There was also a huge gap in terms of the threshold comparison. The average loss runoff of natural water deficit events was 2.60 × 108 m3, whereas that of actual water deficit events was 1.881 × 109 m3. For the maximum threshold deviation, the runoff loss due to water deficit caused by natural factors was 1.28 × 109 m3, whereas that due to water deficit caused by human factors was 5.20 × 109 m3. Specifically, the human factor was four times greater than the contribution of natural factors to the water deficit. Based on the strong disturbance of human activities in the Zhangweinan Canal Basin, it was further revealed that human activities were the dominant factor affecting the changes of the hydrological system. The amount of runoff loss caused by the human factor was four times greater than the loss of runoff caused by natural factors.

4. Discussion

4.1. The Definition of “Drought” and “Water Scarcity”

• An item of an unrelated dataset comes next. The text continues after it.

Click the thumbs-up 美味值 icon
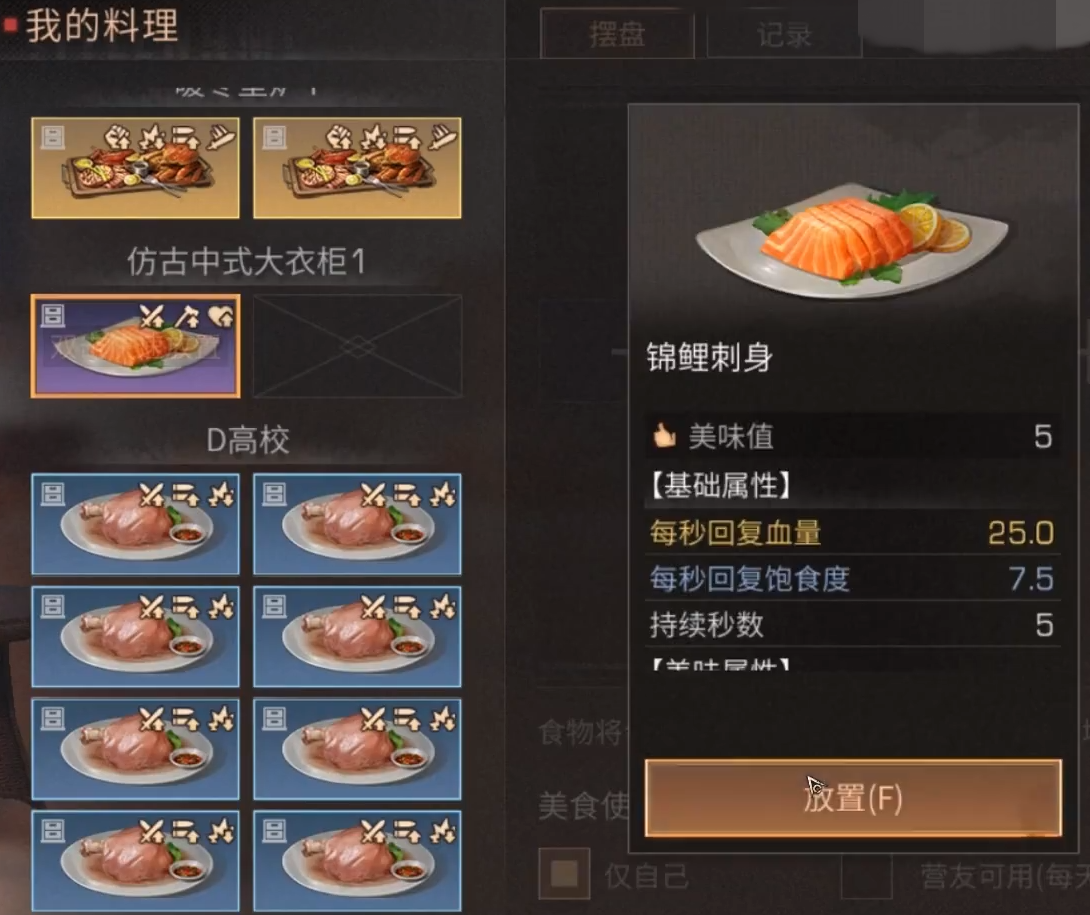The image size is (1090, 915). (664, 436)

In the existing literature, the terms “drought” and “water scarcity” are not used consistently. For the former, there are two main types of definitions: conceptual and operational. The operational definition is primarily used to describe the onset, end and severity of a drought. In this respect, a definition that applies to all aspects does not exist. Therefore, policy makers and resource planners generally use drought index thresholds to determine the moments at which a drought begins and ends [34,35]. However, we do not agree with this concept, because the definition has become less clear. Conceptual definitions are expressed in general terms to describe the concept of drought. This is consistent with Estrela, who pointed out that droughts are natural disasters caused by an expected or normal lack of rainfall, but contrasts with the European Community (EC) definition, i.e., that a drought is a period of below-normal, natural water availability [35,36].
In general, water scarcity includes all aspects of restricted water availability. According to the definition of the EU (2007), water scarcity is insufficient for water resources to meet long-term average demand. Similarly, Van Loon argued that water scarcity represents human overexploitation, i.e., exceeding the sustainability of water resources [8,36]. In addition, although the terms “water scarcity” and “drought” refer to completely different phenomena, they are used interchangeably in some studies [37,38]. In short, we have clearly defined the terms "drought" and "water scarcity" in this study based upon difference analysis rather than drought analysis.

4.2. Comparative Results of “Drought” and “Water Scarcity”

The direct consequence of “drought” and “water scarcity” is loss, which can be divided into direct and indirect loss. “Drought” and “water scarcity” are different in terms of loss estimates [35]. Agriculture is worst affected by drought, and there are many study related to agricultural production and crops in terms of damage assessment. Direct losses are mainly manifested in the reduction of crop yields and the human and material resources of drought-resistant inputs, whereas indirect economic losses are mainly reflected in the effect on ecosystems [39].
Water scarcity affects not only agriculture, but also other industries. For example, the production, catering and service industries are affected by the ecological environment and water conservancy in the ecosystem. In addition, loss estimates are calculated separately for each type of industry. For example, the production function method is applied in agriculture and the price elasticity method is used in industrial applications [40]. However, it is impossible to fully separate the various industries because of the complexity of the water resources system. Moreover, in calculating the economic losses of water scarcity, it is necessary to incorporate the changes in water resources into the corresponding macromodels [35].
The model-based simulation framework proposed in this study focuses on runoff losses caused by drought and water scarcity; it is concluded that the runoff losses caused by human factors (water scarcity) are four times greater than those of natural factors (drought) in the Zhangweinan Canal Basin, which is consistent with most research on other areas in the past few decades [8,41,42].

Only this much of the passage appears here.